Elsewhere, the villains chasing Phryne are clearly modelled on the Grandis Gang from Anno Hideaki's Nadia, although with a shrieking underage girl in a nurse's uniform replacing the sexy and mature Grandis Granva as their presumed leader. One imagines (hopes?) that someone as clever as Azuma would have clever ideas for subverting these standard tropes in later episodes, although if he is really all that clever, then there is also the chance he'll know where his bread's buttered and just pander away for all he's worth.

"Shh, my dear: don't cheapen the moment."

This episode, however, does give hope that the former case may be true, for while Azuma may have immersed himself to a stupendous degree in otaku culture, he's not really an otaku: Azuma is a philosopher and to a limited degree a sociologist, and he has a more old-fashioned way of thinking. He may wish to dress up his work in some of the trappings of hyper-post-modern, "superflat" otaku culture, and he plays those cards well -- well enough in fact that some of the early interactions between Clain and Phryne (combined with Clain's infuriating habit of dropping his voice to a whisper for the final syllable of every fucking sentence that vomits forth from his face -- it just pushes my hate button, OK? Just wait till I start writing about Banner of the Stars) had me in spasms of spitting rage and hate -- but at the heart of Fractale, there is the sense that for Azuma, everything must mean something.

Clain's sense of dislocation and alienation, his vaguely geekish tendencies: these things are not the "boo-hoo, no one understands us" mutually masturbatory victimhood yowls of self-obsessed otaku. They are cultural observations from a person both intimately involved in and a keen observer of society. Like Miyazaki, and like any socially-concerned science fiction writer, Azuma is looking at the world, observing the interaction of technology and society, and projecting what this does to us.

When Clain explains that the reason he keeps the old videos of himself and his now (physically at least) absent parents is because they're in a rare, outdated video format, the moment is freighted with meaning because it forms part of an interlocking sequence of small events and incidents that have set up the theme. We don't really believe that Clain doesn't care for his parents, what this scene shows rather poignantly is the way that Clain is so disconnected from his feelings that his sentiment for outdated machinery is the only outlet he is emotionally capable of using to express the loss he feels at his parents' absence.

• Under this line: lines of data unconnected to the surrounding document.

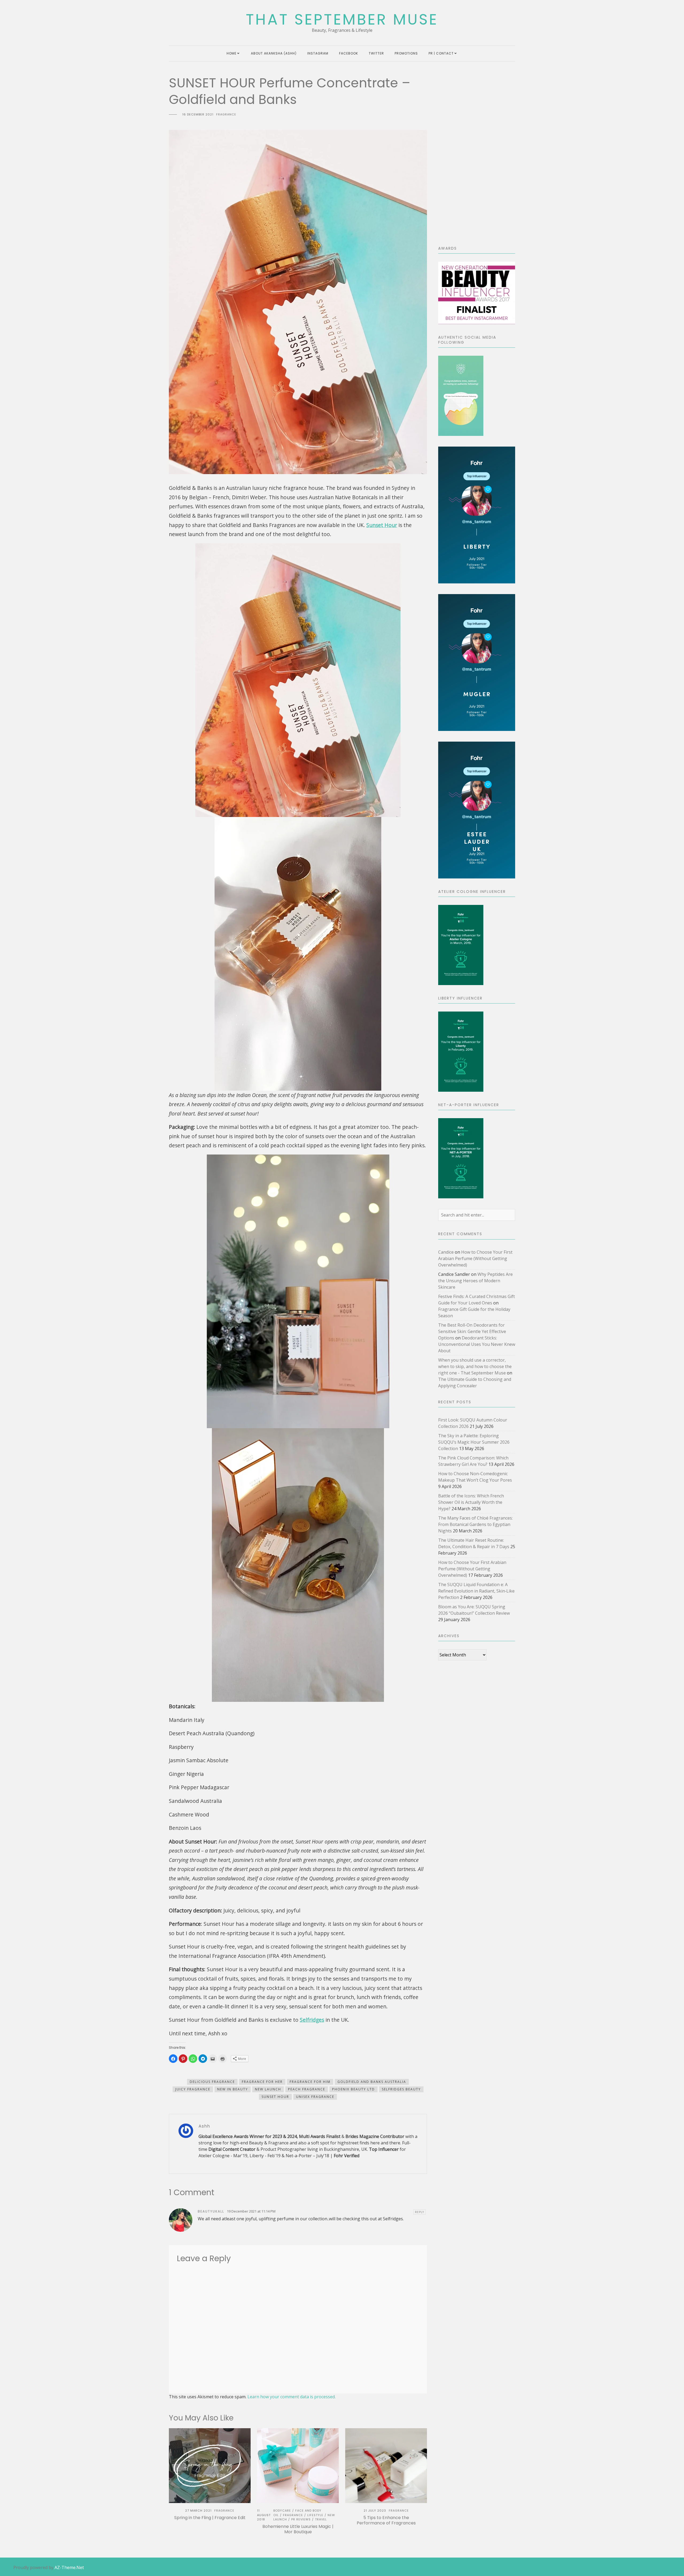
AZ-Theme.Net (69, 2567)
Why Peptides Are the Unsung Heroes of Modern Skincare (475, 1280)
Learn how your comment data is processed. (291, 2397)
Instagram (317, 53)
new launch (268, 2089)
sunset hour (275, 2096)
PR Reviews (301, 2519)
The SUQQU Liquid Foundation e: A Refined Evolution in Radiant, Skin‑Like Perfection (476, 1591)
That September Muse (342, 19)
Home (231, 53)
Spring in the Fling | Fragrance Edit (210, 2518)
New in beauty (232, 2089)
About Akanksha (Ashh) (274, 53)
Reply (419, 2212)
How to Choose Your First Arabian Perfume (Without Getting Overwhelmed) (475, 1258)
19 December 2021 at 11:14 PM (251, 2211)
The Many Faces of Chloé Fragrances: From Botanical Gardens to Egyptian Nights (475, 1524)
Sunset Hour (381, 525)
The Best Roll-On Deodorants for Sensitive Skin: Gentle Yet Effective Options (472, 1331)
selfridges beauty (401, 2089)
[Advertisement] (476, 155)
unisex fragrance (315, 2096)
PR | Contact (441, 53)
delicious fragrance (212, 2081)
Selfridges (312, 2019)
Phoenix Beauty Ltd (353, 2089)
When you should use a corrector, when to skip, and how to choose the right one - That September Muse (475, 1366)
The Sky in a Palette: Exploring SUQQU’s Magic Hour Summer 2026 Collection (474, 1442)
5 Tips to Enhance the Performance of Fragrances (386, 2520)
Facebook (348, 53)
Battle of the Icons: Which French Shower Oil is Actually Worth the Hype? (471, 1502)
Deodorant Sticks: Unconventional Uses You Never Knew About (476, 1344)
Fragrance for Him (310, 2081)
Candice (446, 1252)
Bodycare (282, 2510)
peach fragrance (306, 2089)
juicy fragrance (192, 2089)
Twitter (376, 53)
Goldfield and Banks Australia (371, 2081)
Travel (321, 2519)
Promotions (406, 53)
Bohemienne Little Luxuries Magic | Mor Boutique (297, 2529)
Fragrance (226, 114)
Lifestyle (315, 2515)
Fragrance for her (262, 2081)
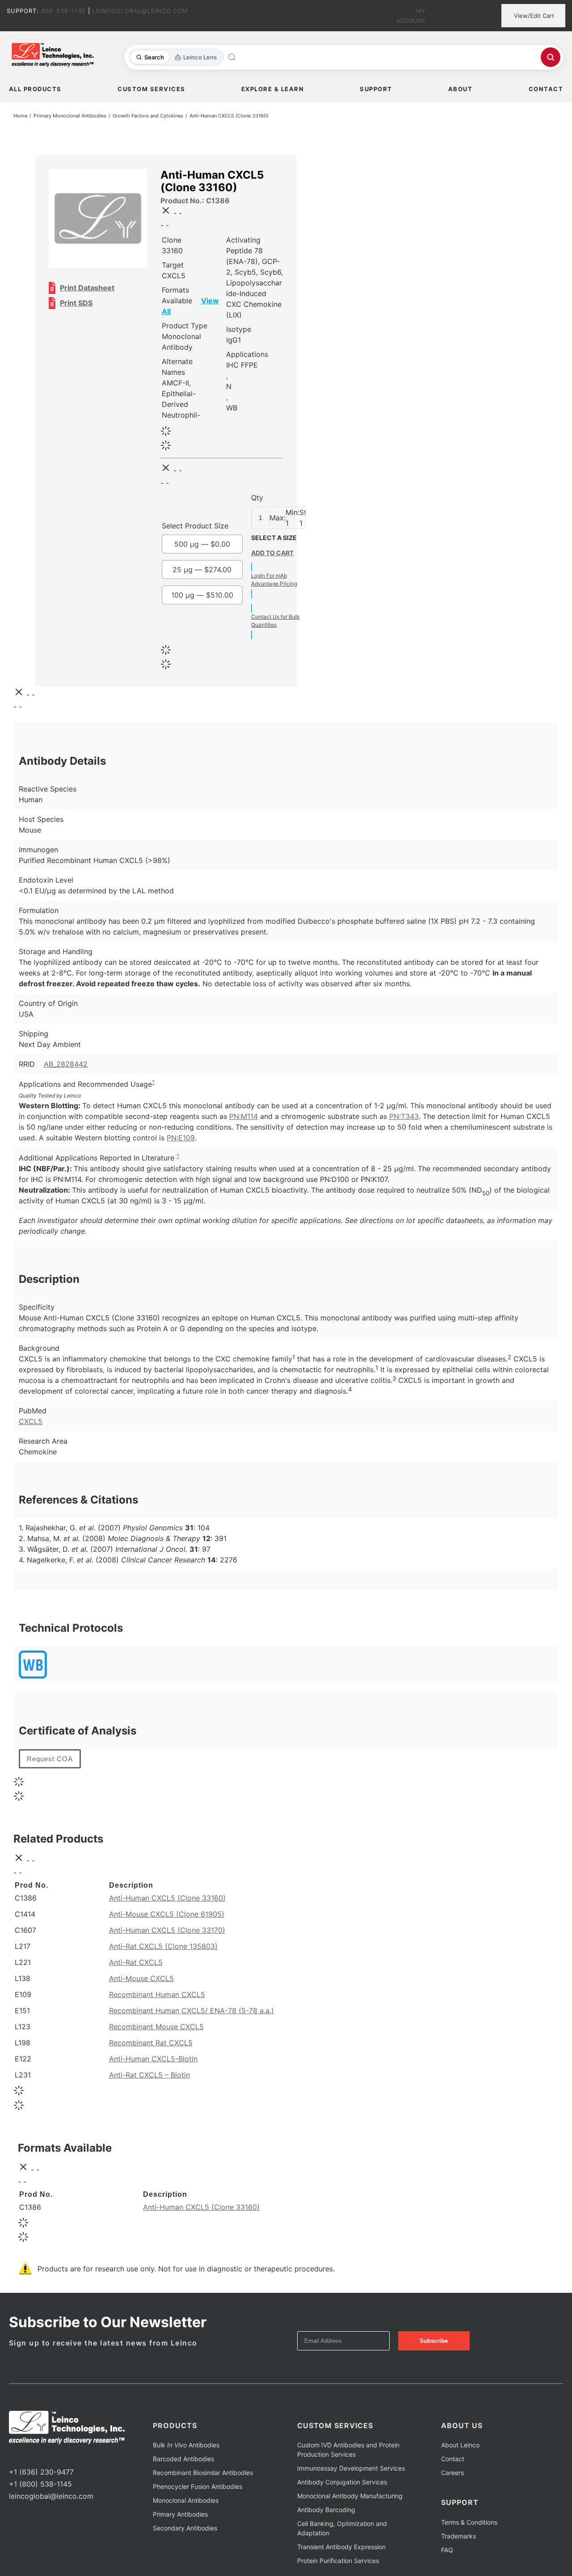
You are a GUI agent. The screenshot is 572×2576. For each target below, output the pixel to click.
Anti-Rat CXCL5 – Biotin (149, 2074)
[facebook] (11, 2455)
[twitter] (26, 2455)
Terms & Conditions (469, 2522)
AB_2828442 (66, 1064)
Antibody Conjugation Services (342, 2482)
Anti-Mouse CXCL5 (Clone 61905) (166, 1914)
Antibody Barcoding (326, 2509)
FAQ (447, 2550)
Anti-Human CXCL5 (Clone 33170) (167, 1930)
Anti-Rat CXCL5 (136, 1962)
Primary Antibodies (180, 2514)
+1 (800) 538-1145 (40, 2484)
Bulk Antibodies (186, 2445)
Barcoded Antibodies (183, 2459)
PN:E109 (181, 1137)
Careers (452, 2472)
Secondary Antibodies (185, 2528)
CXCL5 (30, 1421)
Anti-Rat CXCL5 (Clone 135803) (163, 1946)
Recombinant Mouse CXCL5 (156, 2026)
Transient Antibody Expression (341, 2547)
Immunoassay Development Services (351, 2468)
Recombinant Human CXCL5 (157, 1994)
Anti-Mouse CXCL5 (141, 1978)
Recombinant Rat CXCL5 (151, 2042)
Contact (452, 2459)
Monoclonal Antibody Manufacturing (350, 2496)
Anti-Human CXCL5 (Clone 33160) (167, 1897)
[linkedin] (40, 2455)
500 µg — (202, 544)
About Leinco (460, 2445)
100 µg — (202, 595)
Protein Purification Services (338, 2560)
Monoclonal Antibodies (186, 2500)
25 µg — (201, 569)
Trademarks (458, 2536)
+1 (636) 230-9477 (41, 2471)
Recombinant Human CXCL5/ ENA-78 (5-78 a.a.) (191, 2010)
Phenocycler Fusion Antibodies (197, 2486)
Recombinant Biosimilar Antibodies (203, 2472)
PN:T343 (404, 1116)
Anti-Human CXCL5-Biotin (153, 2058)
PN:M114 (243, 1116)
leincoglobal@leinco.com (51, 2496)
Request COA (50, 1759)
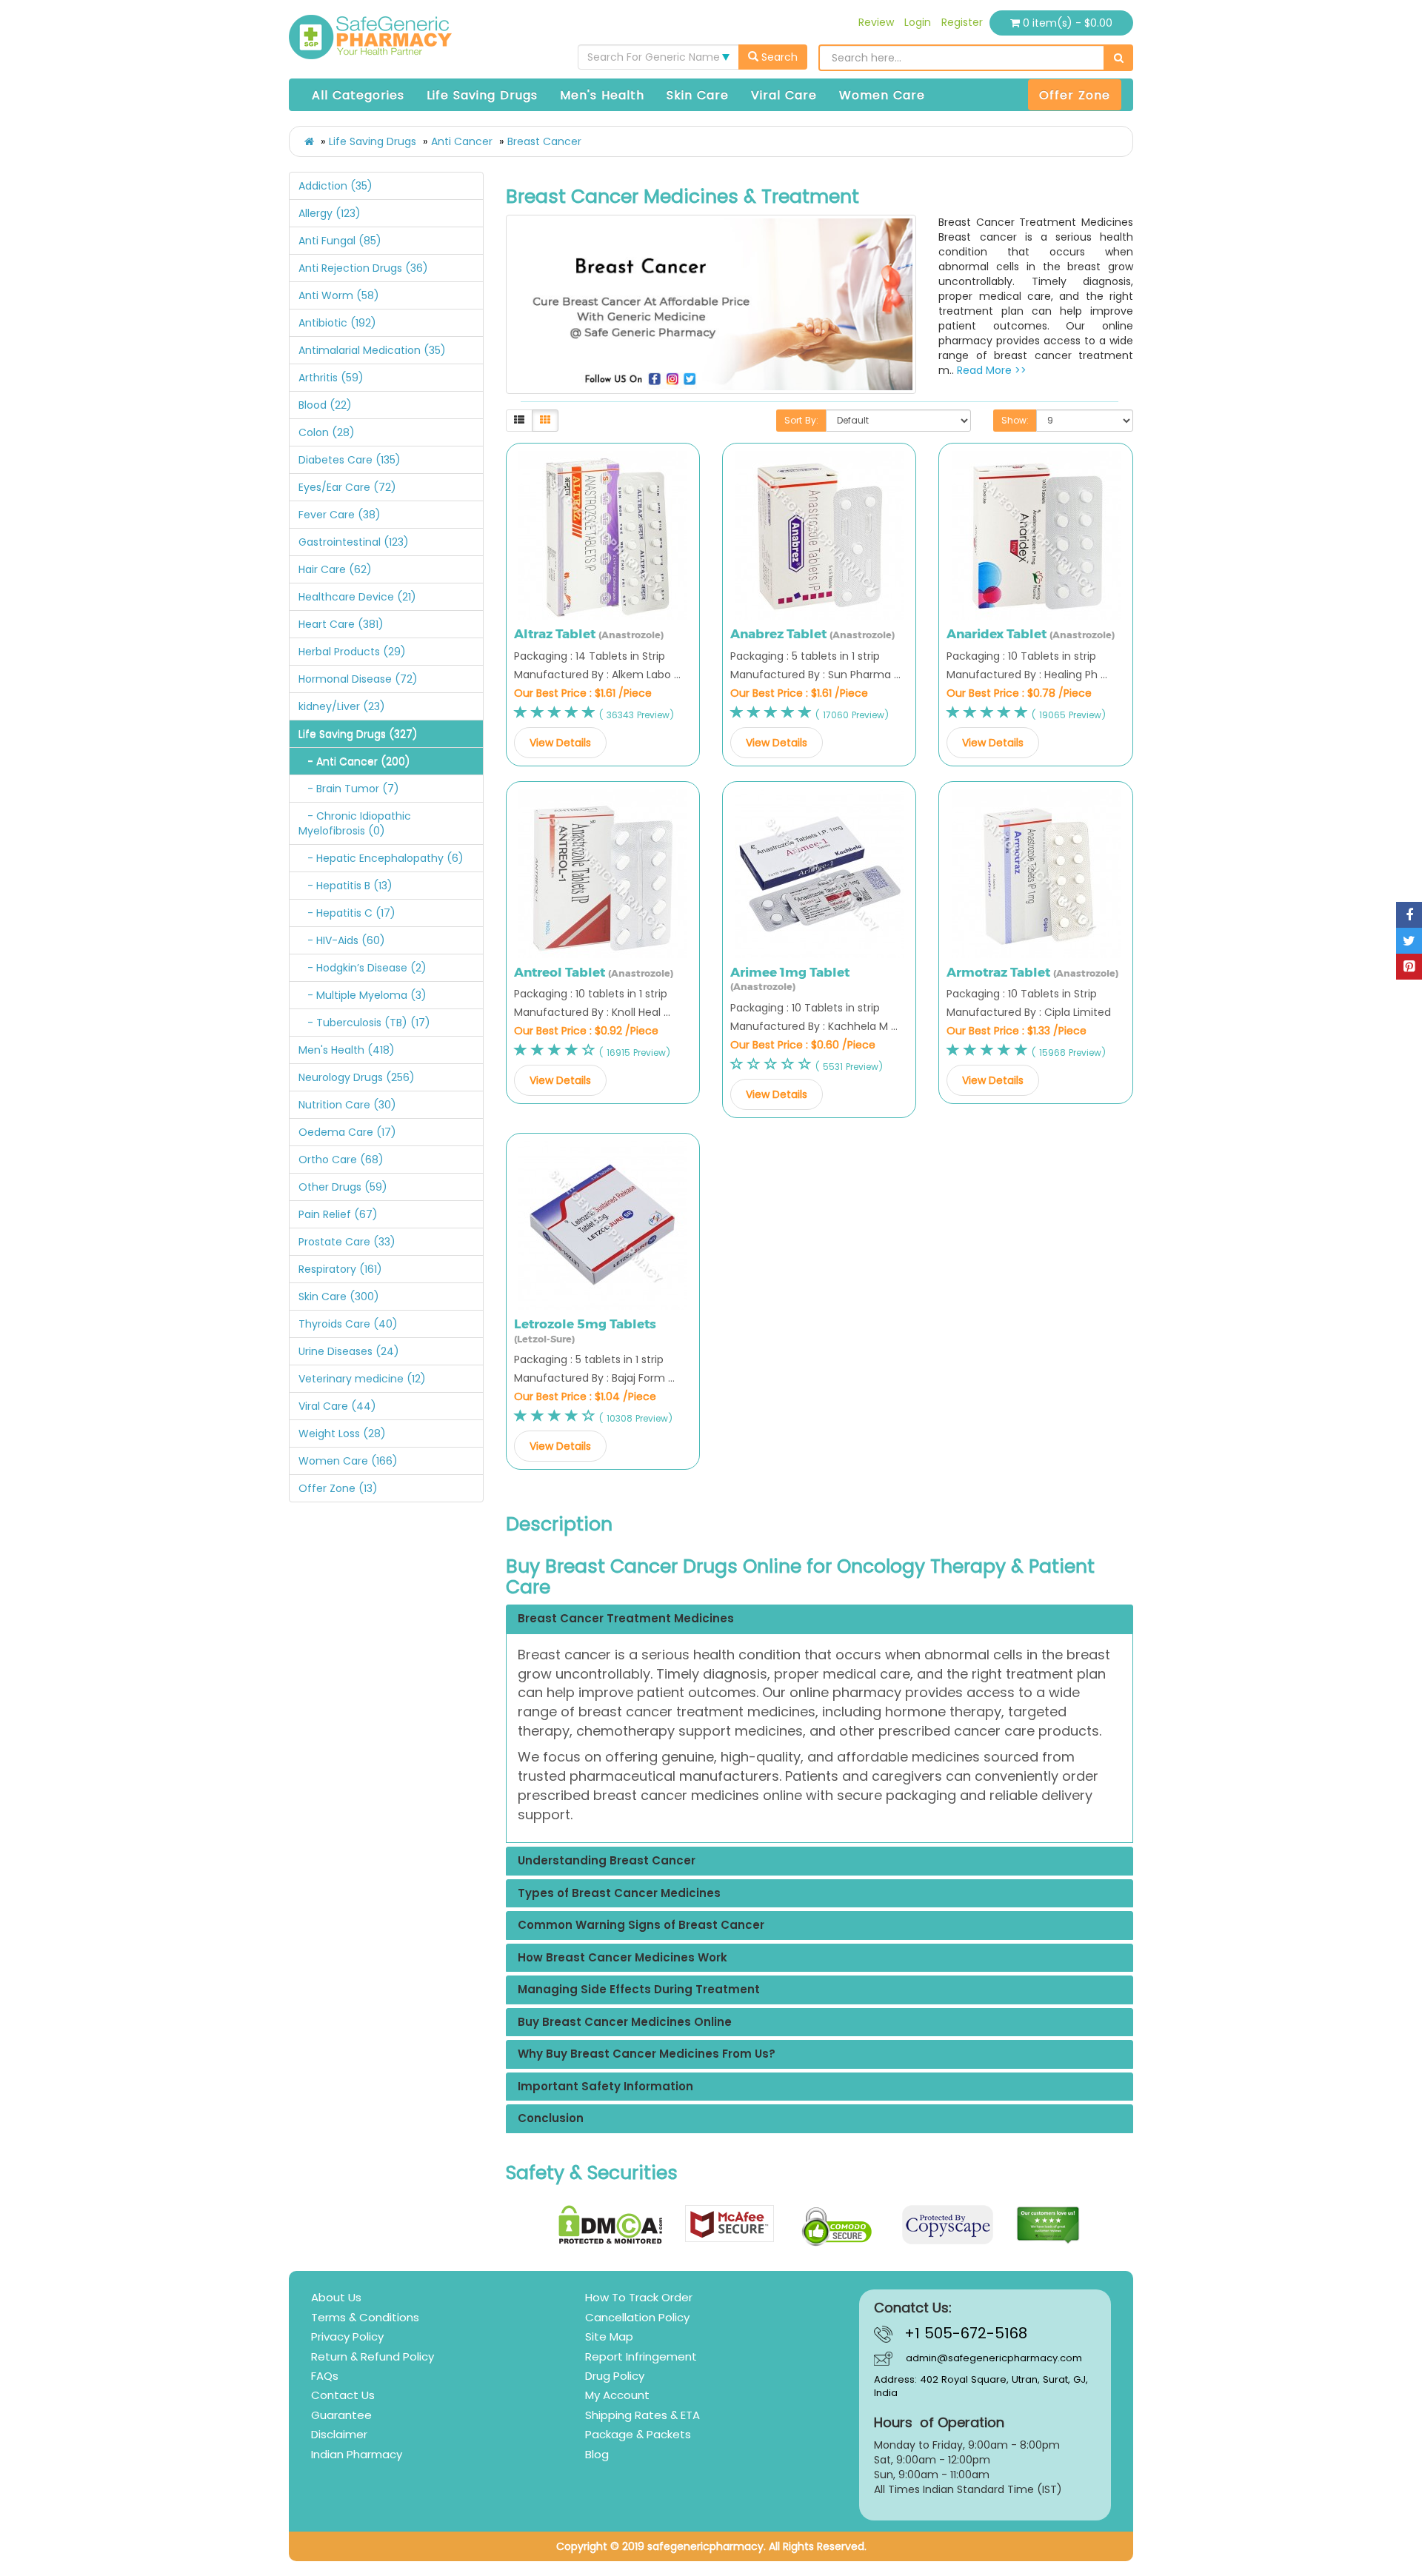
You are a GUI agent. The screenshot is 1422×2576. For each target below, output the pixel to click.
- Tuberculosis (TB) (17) (364, 1022)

Phryne sheds tears in place of Clain, who sits uncomprehending, surrounded by screens, speakers and the silent eye of the webcam.


There must be some debate as to what aspects of it are down to Azuma and which down to Yamamoto, and indeed to what extent the two are singing from the same hymn sheet, but yes, at least from this first episode, it is clear that Fractale has absorbed, and is casually regurgitating, many of the themes and cliches that underlie modern moé-influenced anime; and yet, it also seems intent on putting them in a wider social context. Yes, it is littered with transparent references to older anime works, but the characters thus far have remained innocent of them, free from self-referential comic asides.

Where it's obvious that someone like Hayao Miyazaki passionately wishes that the modern otaku had never been born and, thanks to his more mainstream popularity in Japan and overseas, is able to continue living his life in blissful denial of their existence, Azuma and Yamamoto have been getting their fingers dirty, peeling through the onion skins of moé culture for the past ten years and more, and are among the best placed people out there to engage with this most divisive aspect of Japanese pop culture in an interesting and valuable way (before presumably ruining it with a feeble final episode, like we all secretly know they will).